Task inputs:
──────────────────────────────
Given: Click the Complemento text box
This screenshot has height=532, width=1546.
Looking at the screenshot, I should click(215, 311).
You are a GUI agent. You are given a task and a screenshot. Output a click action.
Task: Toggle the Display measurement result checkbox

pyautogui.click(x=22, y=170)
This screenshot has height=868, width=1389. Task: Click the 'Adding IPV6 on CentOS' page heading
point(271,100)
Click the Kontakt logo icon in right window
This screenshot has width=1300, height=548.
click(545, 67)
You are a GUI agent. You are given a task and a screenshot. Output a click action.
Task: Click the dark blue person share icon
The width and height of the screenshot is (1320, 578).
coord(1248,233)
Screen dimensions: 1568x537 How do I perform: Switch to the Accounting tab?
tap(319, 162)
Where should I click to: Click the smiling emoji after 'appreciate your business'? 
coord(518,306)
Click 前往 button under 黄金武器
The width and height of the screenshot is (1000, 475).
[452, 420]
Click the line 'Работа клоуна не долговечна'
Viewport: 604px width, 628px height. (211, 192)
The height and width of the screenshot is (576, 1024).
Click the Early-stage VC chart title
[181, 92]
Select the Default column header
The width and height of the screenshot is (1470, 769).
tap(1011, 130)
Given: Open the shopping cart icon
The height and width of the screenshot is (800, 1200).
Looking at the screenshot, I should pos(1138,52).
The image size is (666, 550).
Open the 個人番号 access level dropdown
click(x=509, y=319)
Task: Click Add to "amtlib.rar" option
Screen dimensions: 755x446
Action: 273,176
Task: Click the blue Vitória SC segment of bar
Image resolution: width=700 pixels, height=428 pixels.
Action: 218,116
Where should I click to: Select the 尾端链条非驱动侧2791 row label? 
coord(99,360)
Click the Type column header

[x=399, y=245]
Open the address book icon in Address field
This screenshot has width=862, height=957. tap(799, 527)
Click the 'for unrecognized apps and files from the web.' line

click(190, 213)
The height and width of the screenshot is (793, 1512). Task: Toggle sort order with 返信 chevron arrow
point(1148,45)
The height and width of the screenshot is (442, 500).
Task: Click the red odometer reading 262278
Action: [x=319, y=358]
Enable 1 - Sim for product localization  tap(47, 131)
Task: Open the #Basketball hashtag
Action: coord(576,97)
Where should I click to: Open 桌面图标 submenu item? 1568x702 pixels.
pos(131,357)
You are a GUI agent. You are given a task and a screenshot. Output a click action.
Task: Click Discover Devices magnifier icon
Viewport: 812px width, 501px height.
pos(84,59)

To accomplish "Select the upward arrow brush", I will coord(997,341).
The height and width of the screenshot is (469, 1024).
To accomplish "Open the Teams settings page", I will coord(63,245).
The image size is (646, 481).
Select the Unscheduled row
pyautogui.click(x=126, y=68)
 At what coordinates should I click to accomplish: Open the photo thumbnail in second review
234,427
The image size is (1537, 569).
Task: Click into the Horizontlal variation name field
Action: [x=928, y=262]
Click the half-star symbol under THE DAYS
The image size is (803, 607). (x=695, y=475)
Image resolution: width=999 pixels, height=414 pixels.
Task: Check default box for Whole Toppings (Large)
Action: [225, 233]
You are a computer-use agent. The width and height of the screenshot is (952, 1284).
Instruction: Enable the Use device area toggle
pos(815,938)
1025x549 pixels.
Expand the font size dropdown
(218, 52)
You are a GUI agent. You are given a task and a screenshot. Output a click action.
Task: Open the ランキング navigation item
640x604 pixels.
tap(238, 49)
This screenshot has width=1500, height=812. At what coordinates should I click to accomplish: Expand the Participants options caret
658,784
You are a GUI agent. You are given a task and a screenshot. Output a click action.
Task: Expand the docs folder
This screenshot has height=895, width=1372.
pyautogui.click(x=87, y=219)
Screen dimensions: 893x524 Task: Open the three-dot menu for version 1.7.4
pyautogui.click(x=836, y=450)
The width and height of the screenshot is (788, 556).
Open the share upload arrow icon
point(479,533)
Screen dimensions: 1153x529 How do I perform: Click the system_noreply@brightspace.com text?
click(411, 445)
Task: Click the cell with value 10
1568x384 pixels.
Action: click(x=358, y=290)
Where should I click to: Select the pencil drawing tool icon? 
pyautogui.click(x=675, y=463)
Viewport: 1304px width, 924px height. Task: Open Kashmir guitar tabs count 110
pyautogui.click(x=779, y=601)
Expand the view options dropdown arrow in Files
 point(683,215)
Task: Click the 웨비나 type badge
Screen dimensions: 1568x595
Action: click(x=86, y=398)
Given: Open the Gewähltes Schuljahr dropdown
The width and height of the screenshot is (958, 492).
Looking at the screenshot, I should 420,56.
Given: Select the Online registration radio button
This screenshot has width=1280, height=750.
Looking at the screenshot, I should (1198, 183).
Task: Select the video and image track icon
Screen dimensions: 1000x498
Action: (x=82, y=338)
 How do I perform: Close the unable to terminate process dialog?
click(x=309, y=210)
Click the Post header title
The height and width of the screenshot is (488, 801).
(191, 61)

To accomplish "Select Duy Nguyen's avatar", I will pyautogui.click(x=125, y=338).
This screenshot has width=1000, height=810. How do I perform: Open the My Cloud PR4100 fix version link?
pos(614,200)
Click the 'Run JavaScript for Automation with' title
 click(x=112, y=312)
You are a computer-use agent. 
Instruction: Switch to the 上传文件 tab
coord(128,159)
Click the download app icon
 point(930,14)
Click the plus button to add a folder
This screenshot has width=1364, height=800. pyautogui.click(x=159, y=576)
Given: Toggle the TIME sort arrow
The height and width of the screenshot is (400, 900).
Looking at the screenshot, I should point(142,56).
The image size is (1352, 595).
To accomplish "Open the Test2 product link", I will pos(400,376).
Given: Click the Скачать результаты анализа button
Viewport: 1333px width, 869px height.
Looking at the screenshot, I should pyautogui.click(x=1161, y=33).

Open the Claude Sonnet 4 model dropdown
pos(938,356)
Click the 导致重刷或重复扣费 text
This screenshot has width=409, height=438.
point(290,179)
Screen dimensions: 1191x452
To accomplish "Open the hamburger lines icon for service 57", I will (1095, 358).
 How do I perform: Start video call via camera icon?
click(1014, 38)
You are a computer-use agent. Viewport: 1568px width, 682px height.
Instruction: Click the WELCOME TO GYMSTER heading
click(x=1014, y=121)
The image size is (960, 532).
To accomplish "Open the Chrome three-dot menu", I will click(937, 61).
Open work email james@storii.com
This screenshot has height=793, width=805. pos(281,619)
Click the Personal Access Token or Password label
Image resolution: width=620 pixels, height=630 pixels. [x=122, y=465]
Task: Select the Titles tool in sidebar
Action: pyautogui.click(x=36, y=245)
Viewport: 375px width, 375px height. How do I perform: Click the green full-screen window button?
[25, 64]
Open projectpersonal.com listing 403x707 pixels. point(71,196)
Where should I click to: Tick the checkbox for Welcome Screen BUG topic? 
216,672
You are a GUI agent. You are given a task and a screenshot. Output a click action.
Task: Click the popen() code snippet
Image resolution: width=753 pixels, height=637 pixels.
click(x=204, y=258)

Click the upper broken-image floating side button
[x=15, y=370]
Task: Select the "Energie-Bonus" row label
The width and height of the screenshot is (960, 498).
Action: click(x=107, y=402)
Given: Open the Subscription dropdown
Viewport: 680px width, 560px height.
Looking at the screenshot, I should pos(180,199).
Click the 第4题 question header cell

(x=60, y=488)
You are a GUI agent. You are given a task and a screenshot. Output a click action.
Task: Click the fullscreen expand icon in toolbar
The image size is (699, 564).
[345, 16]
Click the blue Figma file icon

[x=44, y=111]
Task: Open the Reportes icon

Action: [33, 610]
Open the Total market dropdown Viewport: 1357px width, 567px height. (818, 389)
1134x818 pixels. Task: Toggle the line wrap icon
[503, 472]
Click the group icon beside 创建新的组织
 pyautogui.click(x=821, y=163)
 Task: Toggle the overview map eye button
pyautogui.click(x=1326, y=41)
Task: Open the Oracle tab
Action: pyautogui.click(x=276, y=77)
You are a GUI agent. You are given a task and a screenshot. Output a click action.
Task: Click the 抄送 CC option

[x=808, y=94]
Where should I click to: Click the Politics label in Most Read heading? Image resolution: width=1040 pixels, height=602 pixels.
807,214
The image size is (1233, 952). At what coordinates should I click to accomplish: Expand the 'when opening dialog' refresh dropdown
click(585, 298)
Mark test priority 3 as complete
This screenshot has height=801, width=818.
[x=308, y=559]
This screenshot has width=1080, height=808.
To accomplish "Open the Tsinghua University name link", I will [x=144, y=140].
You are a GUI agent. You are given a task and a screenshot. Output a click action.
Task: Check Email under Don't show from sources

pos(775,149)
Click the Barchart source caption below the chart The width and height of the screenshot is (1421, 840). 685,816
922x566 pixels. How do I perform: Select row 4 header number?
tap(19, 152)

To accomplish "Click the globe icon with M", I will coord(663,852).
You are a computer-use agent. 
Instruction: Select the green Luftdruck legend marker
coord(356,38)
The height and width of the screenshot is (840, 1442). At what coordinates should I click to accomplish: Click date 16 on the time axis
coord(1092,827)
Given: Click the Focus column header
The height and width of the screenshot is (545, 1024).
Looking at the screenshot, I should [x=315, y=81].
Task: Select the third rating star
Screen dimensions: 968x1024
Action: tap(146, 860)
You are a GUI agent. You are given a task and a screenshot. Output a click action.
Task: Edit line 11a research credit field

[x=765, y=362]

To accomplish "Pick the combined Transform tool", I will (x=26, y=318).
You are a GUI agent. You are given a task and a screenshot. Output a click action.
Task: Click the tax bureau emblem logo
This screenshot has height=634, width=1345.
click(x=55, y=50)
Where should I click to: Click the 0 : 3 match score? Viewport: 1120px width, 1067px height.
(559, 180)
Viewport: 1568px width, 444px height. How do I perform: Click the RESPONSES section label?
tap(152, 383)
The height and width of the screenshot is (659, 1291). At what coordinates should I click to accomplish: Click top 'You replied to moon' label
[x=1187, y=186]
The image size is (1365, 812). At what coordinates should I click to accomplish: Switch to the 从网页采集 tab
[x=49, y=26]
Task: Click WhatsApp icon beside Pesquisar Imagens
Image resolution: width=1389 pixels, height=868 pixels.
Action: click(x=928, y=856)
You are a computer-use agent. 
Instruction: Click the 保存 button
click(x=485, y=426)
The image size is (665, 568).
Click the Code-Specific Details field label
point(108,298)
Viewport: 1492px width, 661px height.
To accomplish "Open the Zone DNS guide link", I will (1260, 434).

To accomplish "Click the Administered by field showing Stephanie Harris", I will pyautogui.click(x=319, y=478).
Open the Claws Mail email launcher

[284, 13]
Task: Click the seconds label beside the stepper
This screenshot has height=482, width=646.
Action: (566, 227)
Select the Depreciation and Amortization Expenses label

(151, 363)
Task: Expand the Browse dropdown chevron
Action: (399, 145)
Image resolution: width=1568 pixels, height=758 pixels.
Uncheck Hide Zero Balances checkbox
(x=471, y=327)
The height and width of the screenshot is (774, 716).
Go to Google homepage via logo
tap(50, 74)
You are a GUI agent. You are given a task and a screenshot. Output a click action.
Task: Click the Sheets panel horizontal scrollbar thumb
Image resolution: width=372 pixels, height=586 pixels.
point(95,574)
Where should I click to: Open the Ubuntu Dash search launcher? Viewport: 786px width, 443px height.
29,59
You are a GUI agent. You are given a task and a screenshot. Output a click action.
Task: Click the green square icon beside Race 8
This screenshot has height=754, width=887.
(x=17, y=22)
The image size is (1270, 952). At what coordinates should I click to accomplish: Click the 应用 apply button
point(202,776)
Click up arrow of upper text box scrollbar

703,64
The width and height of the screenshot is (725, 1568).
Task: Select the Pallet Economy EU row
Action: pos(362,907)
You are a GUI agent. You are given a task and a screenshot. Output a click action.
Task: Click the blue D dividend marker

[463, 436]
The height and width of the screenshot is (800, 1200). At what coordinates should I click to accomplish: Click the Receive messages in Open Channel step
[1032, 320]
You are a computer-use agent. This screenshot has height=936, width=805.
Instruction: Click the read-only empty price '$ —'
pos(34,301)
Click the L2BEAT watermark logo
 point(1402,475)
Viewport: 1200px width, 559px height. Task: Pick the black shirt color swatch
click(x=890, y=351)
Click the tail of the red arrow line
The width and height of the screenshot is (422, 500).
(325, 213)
──────────────────────────────
What you should do:
Among the entries above, how many lines contain the string "will"? Write the number alone.

Answer space:
11